Or le déterminisme, qui fait de la volonté une force déterminée elle-même par sa nature propre, laisse inexpliqué le second moment ou moment de transition. Il ne peut montrer comment ce qui en réalité est nécessaire doit apparaître à la conscience comme contingent. Quand il dit que la conscience confond la spontanéité et le libre arbitre et substitue faussement le second à la première, il méconnaît l’expérience. L’affirmation que deux et deux font quatre nous apparaît comme spontanée, sans que, par là même, nous la jugions libre.

De plus le déterminisme altère, malgré qu’il en ait, les concepts moraux de mérite et de démérite : le bien et le mal ne se laissent ramener ni à l’être et au non-être (Spinoza), ni à l’ordre et au désordre (Stoïciens).

Ainsi la contingence est partie intégrante du concept de volonté.

Ce n’est pas tout. La contingence gît à la racine de l’âme humaine, dans l’acte même de conscience, dont elle est la condition indispensable.
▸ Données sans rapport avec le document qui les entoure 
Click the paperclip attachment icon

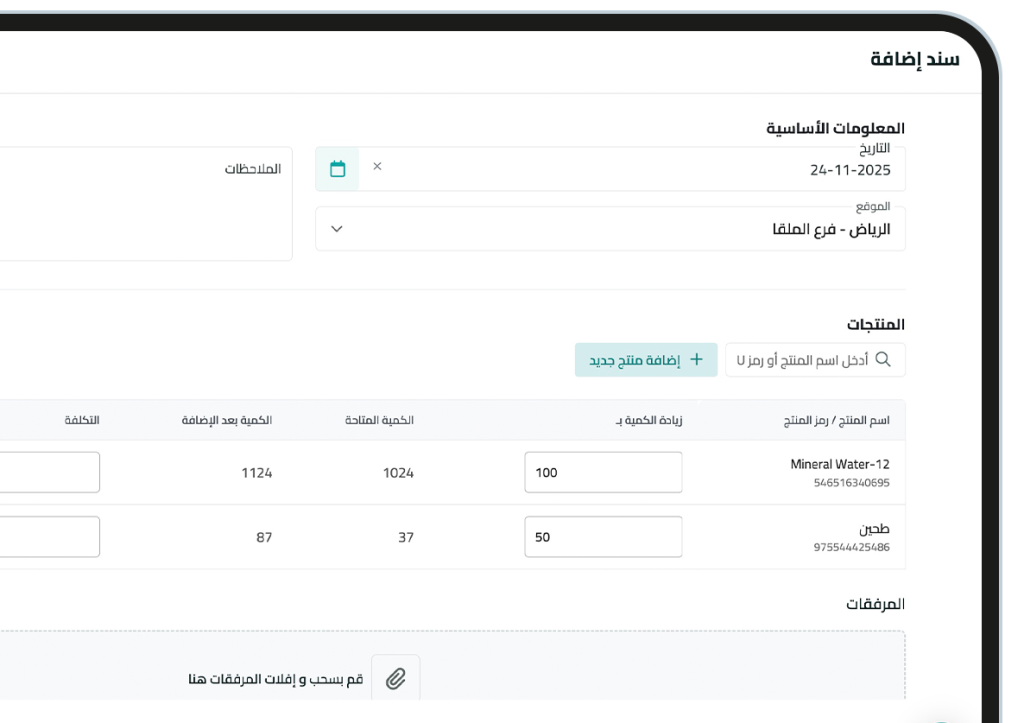click(395, 677)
La psychologie cartésienne ne se demandait pas comment la conscience jaillit de la vie corporelle. Elle posait d’avance, comme irréductibles entre elles, la chose pensante et la chose étendue. Mais c’était supposer la conscience au lieu de l’expliquer. C’était en outre se mettre dans l’impossibilité de comprendre l’union de l’âme et du corps, et compromettre l’immatérialité de l’âme, en la réduisant à l’état de chose corrélative de la chose corporelle. L’âme ne peut être une avec le corps et en même temps immatérielle, que si elle est l’entéléchie du corps, l’unité idéale de ses fonctions. Mais alors elle a, dans le corps, le substrat indispensable de son activité. S’il en est ainsi elle ne sera, comme être distinct, que ce qu’elle se fera elle-même. Veut-on maintenant que cette activité propre soit-elle même absolument déterminée : le fondement de cette détermination résidera nécessairement dans le corps ; et alors il faudra montrer comment un processus purement physique peut se changer en un processus mental. L’existence d’un libre arbitre, non pas apparent, mais réel, peut seule expliquer la naissance et le développement d’un sujet conscient au sein de l’objet nécessité et inconscient.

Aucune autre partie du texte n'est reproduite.